Scale the click coordinates in the answers by 0.5, rounding to whole numbers with halves going up. Rewrite the rows from the line with "Screen dimensions: 1512x794" up to and including the line with "[x=64, y=337]", keeping the requests and every number in them unchanged.

[Collected data]
--- start ---
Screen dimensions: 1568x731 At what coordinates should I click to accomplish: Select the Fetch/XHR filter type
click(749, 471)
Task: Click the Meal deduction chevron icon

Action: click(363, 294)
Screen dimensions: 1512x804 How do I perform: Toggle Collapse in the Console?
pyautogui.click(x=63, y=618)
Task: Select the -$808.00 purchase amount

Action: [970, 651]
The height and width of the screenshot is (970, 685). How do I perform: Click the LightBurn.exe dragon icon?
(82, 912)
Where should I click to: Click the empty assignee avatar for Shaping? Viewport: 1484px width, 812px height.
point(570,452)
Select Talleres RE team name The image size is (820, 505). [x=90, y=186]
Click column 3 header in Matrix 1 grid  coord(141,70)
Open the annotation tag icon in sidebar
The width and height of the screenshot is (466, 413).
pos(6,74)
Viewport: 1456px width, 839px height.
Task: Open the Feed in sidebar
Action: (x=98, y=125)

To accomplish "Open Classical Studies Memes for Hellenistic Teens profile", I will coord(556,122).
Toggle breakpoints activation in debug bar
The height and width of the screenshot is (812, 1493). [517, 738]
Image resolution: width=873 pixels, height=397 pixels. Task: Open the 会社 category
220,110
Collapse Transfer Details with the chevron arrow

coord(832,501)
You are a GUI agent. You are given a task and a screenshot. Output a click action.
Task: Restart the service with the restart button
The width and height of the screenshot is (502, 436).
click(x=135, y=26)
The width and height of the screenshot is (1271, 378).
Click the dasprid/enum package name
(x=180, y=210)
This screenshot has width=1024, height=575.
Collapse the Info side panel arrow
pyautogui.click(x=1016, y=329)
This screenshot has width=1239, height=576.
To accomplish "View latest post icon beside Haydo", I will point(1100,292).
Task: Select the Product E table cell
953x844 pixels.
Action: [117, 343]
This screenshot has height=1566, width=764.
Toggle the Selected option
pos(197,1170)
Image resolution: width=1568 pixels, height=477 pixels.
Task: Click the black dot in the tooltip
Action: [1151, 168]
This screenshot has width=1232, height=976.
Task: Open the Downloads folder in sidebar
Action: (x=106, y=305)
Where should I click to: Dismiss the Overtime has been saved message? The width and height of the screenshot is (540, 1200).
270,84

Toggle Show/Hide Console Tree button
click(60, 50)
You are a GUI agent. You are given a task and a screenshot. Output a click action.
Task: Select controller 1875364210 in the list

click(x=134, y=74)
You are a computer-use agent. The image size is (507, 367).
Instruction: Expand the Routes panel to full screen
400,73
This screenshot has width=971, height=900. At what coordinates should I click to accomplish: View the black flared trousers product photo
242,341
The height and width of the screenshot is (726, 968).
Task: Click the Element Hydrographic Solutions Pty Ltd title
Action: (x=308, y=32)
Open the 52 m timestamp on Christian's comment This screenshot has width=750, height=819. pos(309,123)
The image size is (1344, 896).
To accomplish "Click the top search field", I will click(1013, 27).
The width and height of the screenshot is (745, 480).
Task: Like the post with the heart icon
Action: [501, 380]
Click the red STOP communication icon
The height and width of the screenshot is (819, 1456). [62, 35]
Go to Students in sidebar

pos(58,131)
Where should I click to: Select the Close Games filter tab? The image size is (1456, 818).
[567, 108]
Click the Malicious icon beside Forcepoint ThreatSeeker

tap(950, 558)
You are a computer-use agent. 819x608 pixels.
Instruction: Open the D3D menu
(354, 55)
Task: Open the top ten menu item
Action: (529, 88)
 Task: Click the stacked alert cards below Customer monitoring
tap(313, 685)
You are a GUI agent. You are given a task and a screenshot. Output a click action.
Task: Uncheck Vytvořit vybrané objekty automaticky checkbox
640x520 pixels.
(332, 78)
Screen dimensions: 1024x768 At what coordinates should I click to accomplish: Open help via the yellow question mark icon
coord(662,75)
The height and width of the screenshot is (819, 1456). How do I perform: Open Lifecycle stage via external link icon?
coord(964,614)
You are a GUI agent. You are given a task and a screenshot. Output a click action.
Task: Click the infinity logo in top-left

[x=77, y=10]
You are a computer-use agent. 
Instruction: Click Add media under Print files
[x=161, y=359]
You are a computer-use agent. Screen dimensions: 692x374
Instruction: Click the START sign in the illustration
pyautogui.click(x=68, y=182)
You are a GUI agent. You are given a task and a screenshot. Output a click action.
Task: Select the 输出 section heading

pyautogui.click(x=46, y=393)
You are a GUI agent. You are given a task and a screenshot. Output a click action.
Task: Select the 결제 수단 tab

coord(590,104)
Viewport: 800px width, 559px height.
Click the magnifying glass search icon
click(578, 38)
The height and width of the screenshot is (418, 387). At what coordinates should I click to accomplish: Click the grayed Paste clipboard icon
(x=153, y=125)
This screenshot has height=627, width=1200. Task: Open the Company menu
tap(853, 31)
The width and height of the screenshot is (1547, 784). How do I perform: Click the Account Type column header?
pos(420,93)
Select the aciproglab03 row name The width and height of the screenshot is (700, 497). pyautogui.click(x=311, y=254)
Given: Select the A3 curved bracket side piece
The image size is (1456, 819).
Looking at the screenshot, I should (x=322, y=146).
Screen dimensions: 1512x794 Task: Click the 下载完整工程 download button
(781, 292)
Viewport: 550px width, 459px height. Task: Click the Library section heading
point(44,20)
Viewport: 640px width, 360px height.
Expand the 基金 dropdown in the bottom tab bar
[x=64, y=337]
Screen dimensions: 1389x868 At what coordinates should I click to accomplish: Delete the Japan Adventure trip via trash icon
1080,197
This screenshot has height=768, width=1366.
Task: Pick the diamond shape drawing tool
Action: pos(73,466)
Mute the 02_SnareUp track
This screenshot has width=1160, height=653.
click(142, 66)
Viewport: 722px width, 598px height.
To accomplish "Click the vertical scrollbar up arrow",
--- end ---
» **SOLUTION FOR THIS PROBLEM**:
Screen dimensions: 1512x794 Task: Click the 下载完整工程 download button
(391, 146)
Viewport: 550px width, 459px height. Task: Click the Library section heading
point(22,10)
Viewport: 640px width, 360px height.
Expand the 基金 dropdown in the bottom tab bar
[x=32, y=169]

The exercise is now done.